Who knows - it might be an animal rights group who thought they weren't being looked after properly and liberated them. I hope so.

EDIT: Just found this - if it's the same culprit, doesn't bode well for the puppies, though these baskets seem to be going for bull breeds. I suppose anything that brings in a couple of quid will do as far as scum like this are concerned.

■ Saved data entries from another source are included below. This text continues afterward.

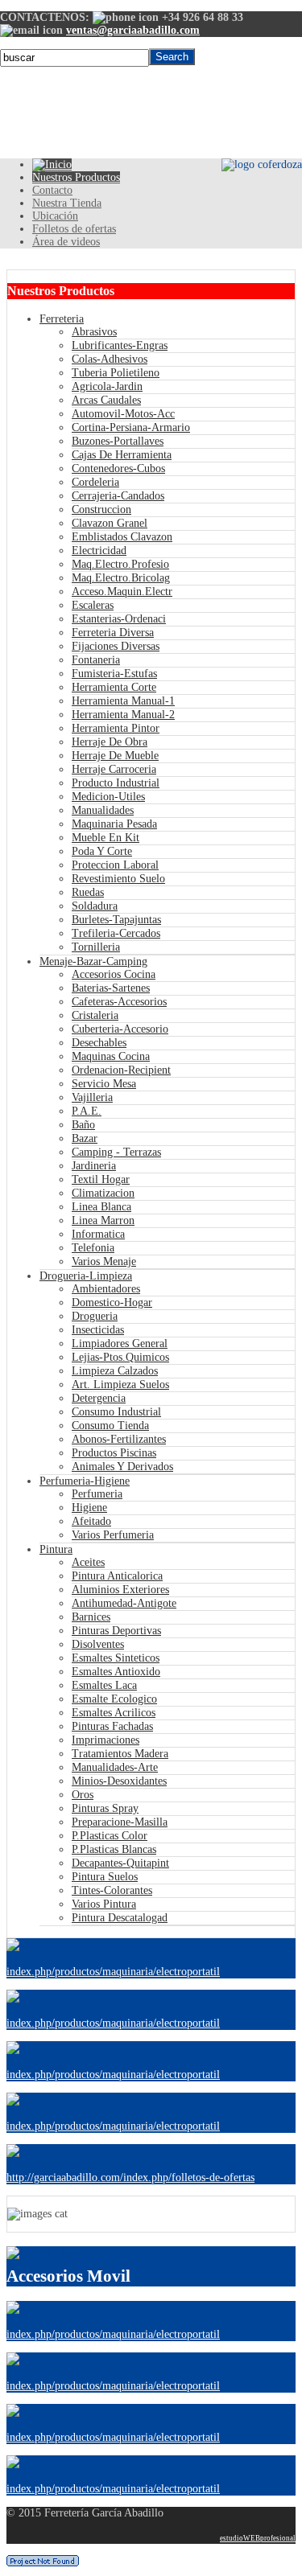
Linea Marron (103, 1220)
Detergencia (99, 1398)
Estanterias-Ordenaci (119, 619)
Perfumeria (97, 1494)
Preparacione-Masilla (120, 1822)
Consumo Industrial (116, 1412)
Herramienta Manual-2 (123, 715)
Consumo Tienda (110, 1425)
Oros (82, 1795)
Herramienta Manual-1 (123, 701)
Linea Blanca (101, 1207)
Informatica (98, 1234)
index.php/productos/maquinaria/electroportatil (113, 1972)
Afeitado (91, 1521)
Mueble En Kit (105, 838)
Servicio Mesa (104, 1084)
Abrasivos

WERE PUPS STOLEN TO FIGHT? - Luton Today


----------



## jaycee05 (Sep 24, 2012)

I just hope these puppies are found, but why people keep dogs and pups outside when all this thieving is going on i dont know
There was another biuchon type dog stolen from a garden recently,and 2 11 week old pups srolen from gardens locally, 
I cant imagine why anyone would leave an 11 week old outside on its own, one was a tiny Yorkie that someone actually saw being picked up by a woman apparently


----------



## VickynHolly (Jun 23, 2013)

I hope all of them are found safe and well soon.


----------



## 2Cats2Dogs (Oct 30, 2012)

There has been a couple of dog thefts down here. A Chihuahua was stolen and luckily found a day later. However, a Coker Spaniel was stolen from someone's back garden at night. They let the dog out to go toilet and within minutes it was stolen. The owner was only alerted to this when she heard him cry. As much sympathy I has have, you can't be too careful. When I let my dogs out into the garden to do their business, I go out with them. Come wind, rain or shine. Even in my garden they are under my supervision. I even had to have a go at my Mum who was letting them out in the morning in the cover of darkness and not supervising them! You never know who is lurking.

I do hope they find the dog and the thief too.


----------



## jaycee05 (Sep 24, 2012)

There has been a warning on facebook this morning by a vet ,saying there has been a spate of thefts recently from gardens in Rydale and Scarborough areas, 
Lots of warnings about thefts of dogs also from supermarkets tied up outside, but people * STILL * do it


----------